Adequate nutrition promotes and maintains optimal immune function. Dietary support may, therefore, improve clinical outcomes in HIV-infected individuals by reducing the incidence of HIV-associated complications and attenuating progression of HIV disease, thereby improving quality of life and ultimately reducing disease-related mortality.
To evaluate the effectiveness of various macronutrient interventions, such as a balanced diet or high protein, high carbohydrate, or high fat diets given orally, in reducing morbidity and mortality in adults and children living with HIV infection.
We searched CENTRAL (up to March 2006), MEDLINE (1966 to March 2006), EMBASE (1988 to March 2006), LILACS (up to March 2006), and AIDSearch (up to March 2006). We also scanned reference lists of articles and contacted authors of relevant studies and other researchers.

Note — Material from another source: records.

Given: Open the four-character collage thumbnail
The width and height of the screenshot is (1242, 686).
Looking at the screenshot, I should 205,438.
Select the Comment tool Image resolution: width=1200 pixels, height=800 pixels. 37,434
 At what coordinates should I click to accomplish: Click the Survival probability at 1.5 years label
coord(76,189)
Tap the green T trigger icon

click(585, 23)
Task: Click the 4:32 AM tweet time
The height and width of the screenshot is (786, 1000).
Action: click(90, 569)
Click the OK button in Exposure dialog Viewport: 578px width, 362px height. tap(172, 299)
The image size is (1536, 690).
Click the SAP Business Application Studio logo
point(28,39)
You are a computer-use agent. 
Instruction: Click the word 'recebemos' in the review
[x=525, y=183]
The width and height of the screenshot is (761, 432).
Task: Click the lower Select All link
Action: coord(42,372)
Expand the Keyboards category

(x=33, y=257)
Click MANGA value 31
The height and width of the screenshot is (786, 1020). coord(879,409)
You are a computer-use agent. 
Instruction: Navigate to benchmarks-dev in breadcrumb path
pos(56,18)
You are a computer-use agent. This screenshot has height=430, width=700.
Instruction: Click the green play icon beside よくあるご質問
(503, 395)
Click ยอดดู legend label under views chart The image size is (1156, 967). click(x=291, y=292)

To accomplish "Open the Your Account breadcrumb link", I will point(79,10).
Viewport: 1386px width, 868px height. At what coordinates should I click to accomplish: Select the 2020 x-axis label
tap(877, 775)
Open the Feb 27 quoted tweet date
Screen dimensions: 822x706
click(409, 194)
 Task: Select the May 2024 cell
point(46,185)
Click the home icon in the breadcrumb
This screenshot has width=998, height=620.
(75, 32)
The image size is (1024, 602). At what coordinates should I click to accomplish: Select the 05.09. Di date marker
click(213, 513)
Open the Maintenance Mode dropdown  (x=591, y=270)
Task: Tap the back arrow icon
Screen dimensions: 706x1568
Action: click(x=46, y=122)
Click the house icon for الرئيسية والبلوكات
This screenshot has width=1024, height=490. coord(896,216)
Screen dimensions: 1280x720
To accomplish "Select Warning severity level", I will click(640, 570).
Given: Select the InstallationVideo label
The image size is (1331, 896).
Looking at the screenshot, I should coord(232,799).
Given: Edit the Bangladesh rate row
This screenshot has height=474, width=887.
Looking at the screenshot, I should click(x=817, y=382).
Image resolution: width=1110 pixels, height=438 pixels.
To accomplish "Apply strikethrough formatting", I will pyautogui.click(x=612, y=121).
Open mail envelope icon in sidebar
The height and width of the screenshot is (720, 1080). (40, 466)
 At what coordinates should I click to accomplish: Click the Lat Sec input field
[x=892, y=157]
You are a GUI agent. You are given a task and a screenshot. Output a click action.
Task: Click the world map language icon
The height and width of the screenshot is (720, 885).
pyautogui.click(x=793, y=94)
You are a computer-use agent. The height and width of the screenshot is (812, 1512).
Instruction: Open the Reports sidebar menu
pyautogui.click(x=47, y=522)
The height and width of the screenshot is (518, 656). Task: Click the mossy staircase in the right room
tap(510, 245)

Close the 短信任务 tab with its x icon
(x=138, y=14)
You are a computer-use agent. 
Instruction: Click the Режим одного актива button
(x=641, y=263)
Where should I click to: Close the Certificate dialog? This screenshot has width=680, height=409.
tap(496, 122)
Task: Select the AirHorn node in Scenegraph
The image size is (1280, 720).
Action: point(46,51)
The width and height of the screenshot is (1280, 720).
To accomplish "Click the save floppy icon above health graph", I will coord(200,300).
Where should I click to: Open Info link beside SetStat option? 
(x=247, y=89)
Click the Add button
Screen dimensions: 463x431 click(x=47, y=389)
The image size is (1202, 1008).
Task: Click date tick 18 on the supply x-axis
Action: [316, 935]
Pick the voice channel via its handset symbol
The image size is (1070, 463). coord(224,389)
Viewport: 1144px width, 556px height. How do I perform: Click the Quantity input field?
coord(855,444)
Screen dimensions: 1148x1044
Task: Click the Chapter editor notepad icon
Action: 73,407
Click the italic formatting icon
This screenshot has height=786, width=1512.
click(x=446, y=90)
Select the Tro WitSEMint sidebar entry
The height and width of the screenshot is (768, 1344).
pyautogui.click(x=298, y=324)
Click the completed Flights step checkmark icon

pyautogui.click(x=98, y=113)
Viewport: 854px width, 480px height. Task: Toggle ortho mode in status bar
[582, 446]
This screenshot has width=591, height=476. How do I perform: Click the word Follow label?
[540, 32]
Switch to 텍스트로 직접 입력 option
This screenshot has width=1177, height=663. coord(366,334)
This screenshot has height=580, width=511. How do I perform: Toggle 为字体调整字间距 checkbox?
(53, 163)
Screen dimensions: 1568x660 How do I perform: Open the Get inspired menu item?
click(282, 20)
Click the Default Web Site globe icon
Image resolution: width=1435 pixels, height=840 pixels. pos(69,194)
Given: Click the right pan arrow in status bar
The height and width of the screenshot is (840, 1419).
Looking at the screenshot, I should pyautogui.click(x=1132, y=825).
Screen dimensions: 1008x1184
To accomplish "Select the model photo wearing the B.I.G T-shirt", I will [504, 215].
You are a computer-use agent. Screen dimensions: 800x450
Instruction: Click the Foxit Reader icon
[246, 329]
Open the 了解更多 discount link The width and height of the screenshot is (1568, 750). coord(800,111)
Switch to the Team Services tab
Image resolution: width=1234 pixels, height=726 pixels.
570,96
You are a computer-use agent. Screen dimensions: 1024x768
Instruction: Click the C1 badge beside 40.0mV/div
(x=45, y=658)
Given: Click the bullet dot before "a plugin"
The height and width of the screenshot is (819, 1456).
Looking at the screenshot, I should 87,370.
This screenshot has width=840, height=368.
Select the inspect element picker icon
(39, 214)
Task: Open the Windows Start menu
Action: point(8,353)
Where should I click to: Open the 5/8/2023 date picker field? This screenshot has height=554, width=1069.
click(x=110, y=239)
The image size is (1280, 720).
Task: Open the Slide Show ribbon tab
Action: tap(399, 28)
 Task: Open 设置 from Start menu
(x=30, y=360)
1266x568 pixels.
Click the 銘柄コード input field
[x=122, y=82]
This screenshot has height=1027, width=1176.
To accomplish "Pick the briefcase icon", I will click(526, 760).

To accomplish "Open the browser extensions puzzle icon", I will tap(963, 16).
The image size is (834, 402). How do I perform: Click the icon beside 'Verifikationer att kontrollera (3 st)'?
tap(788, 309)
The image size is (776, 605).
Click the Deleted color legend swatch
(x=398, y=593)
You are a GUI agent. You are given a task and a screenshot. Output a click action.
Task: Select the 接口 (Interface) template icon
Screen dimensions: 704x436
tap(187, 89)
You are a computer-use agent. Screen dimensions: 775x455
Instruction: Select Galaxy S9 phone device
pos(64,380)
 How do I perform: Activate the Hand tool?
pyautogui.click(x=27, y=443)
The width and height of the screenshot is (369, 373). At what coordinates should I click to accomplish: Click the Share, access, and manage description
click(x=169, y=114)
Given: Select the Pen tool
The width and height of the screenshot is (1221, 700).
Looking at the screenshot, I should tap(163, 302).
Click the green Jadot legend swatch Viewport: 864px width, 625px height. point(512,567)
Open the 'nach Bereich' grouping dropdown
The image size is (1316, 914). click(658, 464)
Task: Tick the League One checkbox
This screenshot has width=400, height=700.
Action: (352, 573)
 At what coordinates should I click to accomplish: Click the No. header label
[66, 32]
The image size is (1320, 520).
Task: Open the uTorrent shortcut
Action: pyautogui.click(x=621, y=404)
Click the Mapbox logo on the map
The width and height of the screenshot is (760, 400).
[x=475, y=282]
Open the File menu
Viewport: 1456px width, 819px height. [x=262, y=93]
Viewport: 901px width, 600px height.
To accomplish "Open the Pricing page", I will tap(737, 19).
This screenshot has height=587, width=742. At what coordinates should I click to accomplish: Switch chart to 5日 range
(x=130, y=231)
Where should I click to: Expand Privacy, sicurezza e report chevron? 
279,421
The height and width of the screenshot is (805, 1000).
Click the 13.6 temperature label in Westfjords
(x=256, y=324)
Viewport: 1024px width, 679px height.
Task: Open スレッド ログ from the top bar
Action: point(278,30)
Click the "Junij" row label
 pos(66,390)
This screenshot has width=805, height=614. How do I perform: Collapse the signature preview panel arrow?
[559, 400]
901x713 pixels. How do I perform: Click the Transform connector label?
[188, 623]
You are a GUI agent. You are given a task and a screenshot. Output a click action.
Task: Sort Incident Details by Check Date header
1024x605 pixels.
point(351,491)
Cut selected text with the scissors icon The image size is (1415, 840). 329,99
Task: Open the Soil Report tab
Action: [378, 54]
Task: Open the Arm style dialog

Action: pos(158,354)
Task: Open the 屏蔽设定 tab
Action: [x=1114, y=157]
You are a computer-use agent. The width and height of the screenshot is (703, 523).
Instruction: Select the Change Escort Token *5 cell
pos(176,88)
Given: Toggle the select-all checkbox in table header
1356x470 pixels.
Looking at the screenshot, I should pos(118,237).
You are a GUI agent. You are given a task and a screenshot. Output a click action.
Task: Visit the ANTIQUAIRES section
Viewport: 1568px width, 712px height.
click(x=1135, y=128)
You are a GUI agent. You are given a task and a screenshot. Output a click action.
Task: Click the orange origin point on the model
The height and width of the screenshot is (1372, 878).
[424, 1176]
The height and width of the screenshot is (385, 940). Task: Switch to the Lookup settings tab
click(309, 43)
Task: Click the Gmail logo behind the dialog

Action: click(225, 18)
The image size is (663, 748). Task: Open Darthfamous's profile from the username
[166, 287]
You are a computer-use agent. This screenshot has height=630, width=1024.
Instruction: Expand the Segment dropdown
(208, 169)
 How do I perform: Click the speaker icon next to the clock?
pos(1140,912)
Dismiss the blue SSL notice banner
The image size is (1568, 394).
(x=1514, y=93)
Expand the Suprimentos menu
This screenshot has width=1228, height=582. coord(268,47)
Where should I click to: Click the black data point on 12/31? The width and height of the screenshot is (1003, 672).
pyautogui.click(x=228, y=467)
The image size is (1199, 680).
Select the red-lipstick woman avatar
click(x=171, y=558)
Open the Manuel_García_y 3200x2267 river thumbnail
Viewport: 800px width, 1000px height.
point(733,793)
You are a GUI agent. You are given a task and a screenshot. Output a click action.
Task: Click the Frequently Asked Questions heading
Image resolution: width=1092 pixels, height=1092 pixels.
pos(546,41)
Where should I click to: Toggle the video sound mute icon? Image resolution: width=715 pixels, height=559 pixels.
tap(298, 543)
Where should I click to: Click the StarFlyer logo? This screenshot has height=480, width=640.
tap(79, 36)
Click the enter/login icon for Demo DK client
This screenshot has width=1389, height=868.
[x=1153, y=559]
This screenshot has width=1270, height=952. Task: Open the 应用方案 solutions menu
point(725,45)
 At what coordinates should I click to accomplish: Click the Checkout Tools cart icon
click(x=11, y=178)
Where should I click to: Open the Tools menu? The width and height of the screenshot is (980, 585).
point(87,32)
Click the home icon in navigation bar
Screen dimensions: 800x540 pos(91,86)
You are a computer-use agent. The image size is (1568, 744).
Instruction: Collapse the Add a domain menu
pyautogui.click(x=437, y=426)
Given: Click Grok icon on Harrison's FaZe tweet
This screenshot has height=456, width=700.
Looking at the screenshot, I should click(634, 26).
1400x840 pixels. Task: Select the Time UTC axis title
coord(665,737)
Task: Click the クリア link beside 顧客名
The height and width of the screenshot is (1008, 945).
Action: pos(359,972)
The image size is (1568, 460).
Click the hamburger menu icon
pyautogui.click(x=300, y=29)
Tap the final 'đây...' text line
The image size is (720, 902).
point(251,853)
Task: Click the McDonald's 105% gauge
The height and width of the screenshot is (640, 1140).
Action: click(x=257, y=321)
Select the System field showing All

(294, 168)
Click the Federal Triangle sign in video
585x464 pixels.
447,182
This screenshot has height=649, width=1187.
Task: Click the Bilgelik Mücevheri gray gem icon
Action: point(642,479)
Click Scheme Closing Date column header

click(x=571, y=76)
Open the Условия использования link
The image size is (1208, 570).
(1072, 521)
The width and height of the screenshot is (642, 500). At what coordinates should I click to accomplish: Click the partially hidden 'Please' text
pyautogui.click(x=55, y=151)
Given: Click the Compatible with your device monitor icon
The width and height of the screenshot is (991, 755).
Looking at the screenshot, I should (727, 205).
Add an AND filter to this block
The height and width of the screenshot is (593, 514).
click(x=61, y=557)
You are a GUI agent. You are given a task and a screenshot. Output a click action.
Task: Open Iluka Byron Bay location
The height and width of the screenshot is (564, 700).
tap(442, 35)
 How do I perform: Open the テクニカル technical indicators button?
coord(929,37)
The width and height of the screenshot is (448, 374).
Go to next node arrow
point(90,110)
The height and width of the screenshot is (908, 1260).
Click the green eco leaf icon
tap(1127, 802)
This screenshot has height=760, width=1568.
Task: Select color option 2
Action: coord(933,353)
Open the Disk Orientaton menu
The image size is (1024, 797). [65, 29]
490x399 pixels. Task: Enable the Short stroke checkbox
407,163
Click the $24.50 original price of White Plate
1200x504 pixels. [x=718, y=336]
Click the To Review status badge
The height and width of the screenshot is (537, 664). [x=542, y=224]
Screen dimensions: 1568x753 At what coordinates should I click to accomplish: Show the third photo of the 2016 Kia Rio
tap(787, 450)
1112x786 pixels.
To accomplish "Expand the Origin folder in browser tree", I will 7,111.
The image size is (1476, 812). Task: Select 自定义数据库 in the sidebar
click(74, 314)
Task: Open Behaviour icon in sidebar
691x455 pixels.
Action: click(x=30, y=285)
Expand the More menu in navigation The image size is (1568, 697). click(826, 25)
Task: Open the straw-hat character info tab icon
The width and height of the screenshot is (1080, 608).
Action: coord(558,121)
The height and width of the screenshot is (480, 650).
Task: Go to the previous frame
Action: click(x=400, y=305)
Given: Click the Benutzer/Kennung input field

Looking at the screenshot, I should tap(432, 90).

Randomised controlled trials evaluating the effectiveness of macronutrient interventions compared with no nutritional supplements or placebo in the management of adults and children infected with HIV.
Data collection and analysis
Three reviewers independently applied study selection criteria, assessed study quality, and extracted data. Effects were assessed using weighted mean difference and 95% confidence intervals. Meta-analysis employed a fixed-effect model, except when the chi-square test for heterogeneity was significant (p<0.1).
Eight trials (with a total of 486 participants), met the criteria for inclusion in our review. None of the studies reported on mortality, morbidity, or disease progression. Overall, macronutrient supplementation (with or without nutritional counselling) significantly improved energy intake (5 trials; n=254; WMD 367 kcal.day-1; 95% CI: 217 to 516) and protein intake (3 trials; n=128; WMD 17 g.day-1; 95% CI: 8 to 26) compared with no nutritional supplementation or placebo. There was no evidence of an effect on body weight (8 trials; n=423; WMD 0.24 kg; 95% CI: -0.6 to 1.1), fat mass (6 trials; n=305; WMD -0.73 kg; 95% CI: -1.83 to 0.37), fat-free mass (5 trials; n=311; WMD 0 kg; 95% CI: -2.3 to 2.4) or CD4 count (6 trials; n=271; WMD 0.23 cells.mm-3; 95% CI: -40.2 to 40.6).
Given the current evidence base, which is limited to a few small trials in high-income countries, no firm conclusions can be drawn about the effects of macronutrient supplementation on morbidity and mortality in people living with HIV.